**PASSAGE PROVIDED**
I’ve recenlty been fascinated with a certain mammal. The North American Beaver. My wife and I had an encounter with a few beavers this weekend past and were very curious about their history and motivations.
Things we do know are that they are the largest rodent in north America, they were nearly trapped to extinction in the late 19th century and they are natures construction workers…
It is this latter part I am most interested with. How on earth did beavers as a species learn to dam off a river to create a pond to house it’s lodge and food source? That is an aweful lot of variables to have straight.
Building materials, location, location, location. Position of the dam to allow sufficient water to collect forming a pond, trapping fish and other food sources.* The building of the lodge…from the outside there are no visible entrances, as that is located secretly underwater. How does a species do this? Is there anything else in the mammal world that is this complex?
** The lodge my wife and I stumbled upon in the middle of our hike was huge. Easily 12 feet in diameter and close enough to shore that we could walk right up to it. The inhabitants were elsewhere we think… I plucked one of the larger sticks off the top, it was perfectly straight maybe 7’ tall, and completely stripped of all bark. It looked like it was seasoned very well. The must be eating the bark right? This would allow the wood to season, and not rot, very ingenuitive…
Well, there’s us. We manage to make complex stuff too.
And it’s not a mammal, but there’s a bird that make a very complicated house. I wish I could remember more details, but I can’t recall enough even for a Google search. Hopefully my disjointed ramblings on the subject are enough for someone to know what I’m talking about and provide more details.

**TASKS**
1 – According to the beaver post, how wide was the lodge found in the middle of the hike?
2 – Pick up the beaver post after its last sentence and continue writing it.
The data is separate material, apart from the beaver post.

**Dataset entries**
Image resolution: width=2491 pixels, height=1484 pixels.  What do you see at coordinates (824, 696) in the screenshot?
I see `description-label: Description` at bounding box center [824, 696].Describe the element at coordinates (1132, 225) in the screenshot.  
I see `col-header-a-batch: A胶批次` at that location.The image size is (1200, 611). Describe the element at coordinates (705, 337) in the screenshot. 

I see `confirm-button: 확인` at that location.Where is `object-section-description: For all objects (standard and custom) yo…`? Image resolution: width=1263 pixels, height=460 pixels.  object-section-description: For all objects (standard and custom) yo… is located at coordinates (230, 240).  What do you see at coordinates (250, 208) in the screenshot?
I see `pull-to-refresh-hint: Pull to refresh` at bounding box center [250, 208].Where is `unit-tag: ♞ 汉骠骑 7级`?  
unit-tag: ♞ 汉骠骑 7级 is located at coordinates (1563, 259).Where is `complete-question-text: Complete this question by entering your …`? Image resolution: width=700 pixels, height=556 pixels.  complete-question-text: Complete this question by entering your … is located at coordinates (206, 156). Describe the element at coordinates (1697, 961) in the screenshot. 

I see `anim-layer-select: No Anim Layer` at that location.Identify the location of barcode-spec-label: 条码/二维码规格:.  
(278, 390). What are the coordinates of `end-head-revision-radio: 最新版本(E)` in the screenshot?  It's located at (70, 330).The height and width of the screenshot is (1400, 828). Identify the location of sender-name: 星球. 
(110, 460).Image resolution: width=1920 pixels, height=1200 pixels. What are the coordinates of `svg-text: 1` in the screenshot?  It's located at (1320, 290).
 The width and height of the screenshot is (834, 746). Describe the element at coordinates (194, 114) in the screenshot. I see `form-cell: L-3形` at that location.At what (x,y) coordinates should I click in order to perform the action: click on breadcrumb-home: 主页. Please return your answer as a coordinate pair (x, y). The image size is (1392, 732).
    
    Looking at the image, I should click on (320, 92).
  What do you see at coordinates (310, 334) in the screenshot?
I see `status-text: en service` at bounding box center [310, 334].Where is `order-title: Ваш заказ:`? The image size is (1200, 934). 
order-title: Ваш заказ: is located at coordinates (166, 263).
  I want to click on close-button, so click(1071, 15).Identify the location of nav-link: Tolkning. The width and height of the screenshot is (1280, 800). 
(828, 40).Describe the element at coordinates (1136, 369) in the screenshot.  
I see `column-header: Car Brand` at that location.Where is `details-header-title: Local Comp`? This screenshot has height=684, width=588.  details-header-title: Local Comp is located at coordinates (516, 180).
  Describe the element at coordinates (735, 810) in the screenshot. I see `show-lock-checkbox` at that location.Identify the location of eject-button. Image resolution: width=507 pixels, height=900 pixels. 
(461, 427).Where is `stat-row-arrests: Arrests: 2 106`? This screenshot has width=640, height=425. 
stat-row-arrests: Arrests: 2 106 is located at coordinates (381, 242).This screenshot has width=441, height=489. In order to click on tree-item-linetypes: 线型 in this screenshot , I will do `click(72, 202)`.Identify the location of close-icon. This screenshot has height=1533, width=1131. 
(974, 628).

**RESULTS FOR EACH TASK**
1 – Easily 12 feet in diameter.

2 –
Regarding the amount of variables, I suppose there are simply many less complex steps to lead up to the current situation. Perhaps Beaver ancestors only damned off a small eddy first, stuff like that.
It’s also helpful to realize that just because one cannot think of a step thats both useful and less complex, that doesn’t mean nature couldn’t think of one.
He decided that they actually reacted to the sound of running water escaping through their dams and plastered it up where the sound was coming from. So he made recordings of water, and stuck speakers all over a beaver dam. Sure enough, the beaver plastered over the speakers when he played water sounds over them, and otherwise ignored them.
Beavers aren’t actually that efficient in their use of materials - they down a lot of young trees that fall wrong or get hung up on something, and they can’t drag them off, so they leave them lie.
A creek will naturally form snags at good dam building points. I’m going to guess that a beaver operating “from scratch” starts out where it finds a beginning obstruction.
I don’t have a lot of trouble with natural selection evolving dam building behaviour, actually, since it is something that can be gradually improved. An ancestral animal with a proclivity to stack up a few sticks in the creek winds up deepening it a bit, and making it a better habitat for themselves. Over time, the individuals that exhibit more tendency to build dams make bigger ponds, which help them survive, until we get to the modern day animal that spends a great deal of its energies on blocking up creeks.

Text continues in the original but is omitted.